Record extracts →
········

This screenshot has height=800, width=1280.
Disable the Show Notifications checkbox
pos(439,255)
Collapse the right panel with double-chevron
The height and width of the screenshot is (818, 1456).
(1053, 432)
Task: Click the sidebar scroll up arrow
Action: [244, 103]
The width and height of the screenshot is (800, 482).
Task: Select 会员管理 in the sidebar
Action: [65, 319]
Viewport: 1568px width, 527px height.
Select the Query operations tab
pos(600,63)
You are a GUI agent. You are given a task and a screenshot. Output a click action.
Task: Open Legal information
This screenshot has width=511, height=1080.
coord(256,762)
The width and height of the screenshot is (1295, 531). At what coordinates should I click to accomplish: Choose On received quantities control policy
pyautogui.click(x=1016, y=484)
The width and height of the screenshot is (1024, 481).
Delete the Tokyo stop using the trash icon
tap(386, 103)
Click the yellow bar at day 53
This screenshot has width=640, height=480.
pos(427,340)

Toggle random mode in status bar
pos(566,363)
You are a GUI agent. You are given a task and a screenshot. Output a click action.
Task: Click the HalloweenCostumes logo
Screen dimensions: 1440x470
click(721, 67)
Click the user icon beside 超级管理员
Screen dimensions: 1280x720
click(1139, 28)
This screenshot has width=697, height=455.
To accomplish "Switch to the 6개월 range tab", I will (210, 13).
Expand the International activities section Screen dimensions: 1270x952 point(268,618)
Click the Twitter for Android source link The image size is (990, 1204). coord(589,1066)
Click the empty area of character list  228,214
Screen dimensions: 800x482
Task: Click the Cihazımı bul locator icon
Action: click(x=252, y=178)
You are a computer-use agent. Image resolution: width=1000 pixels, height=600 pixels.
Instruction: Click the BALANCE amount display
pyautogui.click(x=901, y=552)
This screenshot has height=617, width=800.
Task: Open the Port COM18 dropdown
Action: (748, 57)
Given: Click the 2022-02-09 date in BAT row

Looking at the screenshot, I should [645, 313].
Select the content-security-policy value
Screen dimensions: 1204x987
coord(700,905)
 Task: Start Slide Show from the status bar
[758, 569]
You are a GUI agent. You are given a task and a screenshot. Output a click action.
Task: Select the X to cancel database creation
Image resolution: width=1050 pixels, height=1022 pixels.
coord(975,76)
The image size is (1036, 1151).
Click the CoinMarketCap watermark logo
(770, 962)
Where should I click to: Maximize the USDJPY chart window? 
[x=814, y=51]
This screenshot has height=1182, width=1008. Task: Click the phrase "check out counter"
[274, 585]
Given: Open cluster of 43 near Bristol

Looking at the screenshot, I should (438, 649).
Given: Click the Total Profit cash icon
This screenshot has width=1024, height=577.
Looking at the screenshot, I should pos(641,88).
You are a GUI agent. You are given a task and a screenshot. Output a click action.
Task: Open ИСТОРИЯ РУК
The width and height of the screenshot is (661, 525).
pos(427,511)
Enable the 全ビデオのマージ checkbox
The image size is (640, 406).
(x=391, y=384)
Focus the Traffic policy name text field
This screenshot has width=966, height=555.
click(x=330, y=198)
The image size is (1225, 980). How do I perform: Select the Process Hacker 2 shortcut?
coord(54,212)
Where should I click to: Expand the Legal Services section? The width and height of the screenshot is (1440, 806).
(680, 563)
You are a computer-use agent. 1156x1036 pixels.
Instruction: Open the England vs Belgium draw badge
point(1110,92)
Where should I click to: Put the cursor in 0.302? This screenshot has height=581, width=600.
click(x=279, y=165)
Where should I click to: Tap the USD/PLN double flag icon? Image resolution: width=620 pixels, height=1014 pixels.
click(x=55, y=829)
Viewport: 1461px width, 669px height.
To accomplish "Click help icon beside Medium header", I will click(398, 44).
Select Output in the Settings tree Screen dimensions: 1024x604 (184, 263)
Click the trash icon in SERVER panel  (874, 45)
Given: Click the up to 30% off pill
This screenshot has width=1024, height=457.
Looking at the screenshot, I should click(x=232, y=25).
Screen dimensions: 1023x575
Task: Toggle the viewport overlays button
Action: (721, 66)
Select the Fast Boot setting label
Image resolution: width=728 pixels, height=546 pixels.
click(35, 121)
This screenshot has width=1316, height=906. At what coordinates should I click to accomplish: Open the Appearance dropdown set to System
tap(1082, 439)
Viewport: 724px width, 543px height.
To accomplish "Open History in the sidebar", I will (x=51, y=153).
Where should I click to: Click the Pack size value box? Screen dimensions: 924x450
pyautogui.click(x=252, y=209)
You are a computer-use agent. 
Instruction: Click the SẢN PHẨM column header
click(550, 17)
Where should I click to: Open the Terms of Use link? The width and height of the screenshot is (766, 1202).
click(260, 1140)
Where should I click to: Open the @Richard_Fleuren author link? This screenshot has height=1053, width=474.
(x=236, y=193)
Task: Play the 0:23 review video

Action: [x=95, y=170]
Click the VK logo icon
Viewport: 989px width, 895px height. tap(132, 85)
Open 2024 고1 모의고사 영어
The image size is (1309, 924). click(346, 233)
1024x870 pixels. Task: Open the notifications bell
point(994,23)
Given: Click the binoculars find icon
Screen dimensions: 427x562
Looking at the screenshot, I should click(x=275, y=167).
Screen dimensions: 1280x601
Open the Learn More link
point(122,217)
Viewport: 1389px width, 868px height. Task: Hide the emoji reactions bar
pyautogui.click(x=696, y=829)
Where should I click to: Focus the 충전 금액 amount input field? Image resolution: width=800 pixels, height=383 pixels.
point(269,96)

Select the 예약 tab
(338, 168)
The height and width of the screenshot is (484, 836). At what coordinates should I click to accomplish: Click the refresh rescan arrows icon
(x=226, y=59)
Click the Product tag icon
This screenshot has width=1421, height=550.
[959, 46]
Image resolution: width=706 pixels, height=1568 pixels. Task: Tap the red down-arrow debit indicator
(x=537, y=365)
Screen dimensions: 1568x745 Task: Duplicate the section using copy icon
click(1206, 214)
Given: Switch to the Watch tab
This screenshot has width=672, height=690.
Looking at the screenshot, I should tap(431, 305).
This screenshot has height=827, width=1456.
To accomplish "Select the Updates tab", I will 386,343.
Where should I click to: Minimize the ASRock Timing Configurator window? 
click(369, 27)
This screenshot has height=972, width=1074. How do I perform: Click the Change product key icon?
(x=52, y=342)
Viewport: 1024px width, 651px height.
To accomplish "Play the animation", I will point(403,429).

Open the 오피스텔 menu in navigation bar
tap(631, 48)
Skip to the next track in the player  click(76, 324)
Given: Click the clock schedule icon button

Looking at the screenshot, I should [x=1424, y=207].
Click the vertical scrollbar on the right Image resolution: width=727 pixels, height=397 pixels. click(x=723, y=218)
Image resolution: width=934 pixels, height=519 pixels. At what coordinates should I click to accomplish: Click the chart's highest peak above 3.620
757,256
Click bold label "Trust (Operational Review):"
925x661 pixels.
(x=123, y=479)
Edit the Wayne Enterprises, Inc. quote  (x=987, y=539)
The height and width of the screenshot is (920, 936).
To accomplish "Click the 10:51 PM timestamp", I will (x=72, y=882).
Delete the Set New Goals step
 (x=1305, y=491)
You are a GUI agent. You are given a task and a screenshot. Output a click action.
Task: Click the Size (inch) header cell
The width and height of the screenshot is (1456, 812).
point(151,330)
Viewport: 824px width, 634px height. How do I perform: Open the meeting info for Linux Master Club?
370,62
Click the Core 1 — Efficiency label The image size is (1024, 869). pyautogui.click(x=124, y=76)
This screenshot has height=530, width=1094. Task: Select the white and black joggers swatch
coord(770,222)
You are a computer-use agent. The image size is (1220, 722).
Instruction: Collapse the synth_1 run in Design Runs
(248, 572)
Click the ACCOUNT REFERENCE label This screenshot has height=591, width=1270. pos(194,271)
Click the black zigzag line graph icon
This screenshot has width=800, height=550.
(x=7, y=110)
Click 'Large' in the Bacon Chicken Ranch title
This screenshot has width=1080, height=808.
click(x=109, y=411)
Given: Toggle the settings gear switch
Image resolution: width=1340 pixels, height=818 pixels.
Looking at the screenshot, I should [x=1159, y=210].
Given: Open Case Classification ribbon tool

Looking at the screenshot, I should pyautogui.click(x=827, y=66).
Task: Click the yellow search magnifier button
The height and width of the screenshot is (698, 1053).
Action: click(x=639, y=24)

········

Work required → Render the material from the line containing "Skip to the" down to the line containing "Click the vertical", both included, as a two-column CSV headed instruction and action. Give one row for each instruction, with its text and its answer each in a single quoted field and any line breaks replaced by spaces.

Problem solution →
instruction,action
"Skip to the next track in the player","click(76, 324)"
"Given: Click the clock schedule icon button","Looking at the screenshot, I should [x=1424, y=207]."
"Click the vertical scrollbar on the right Image resolution: width=727 pixels, height=397 pixels.","click(x=723, y=218)"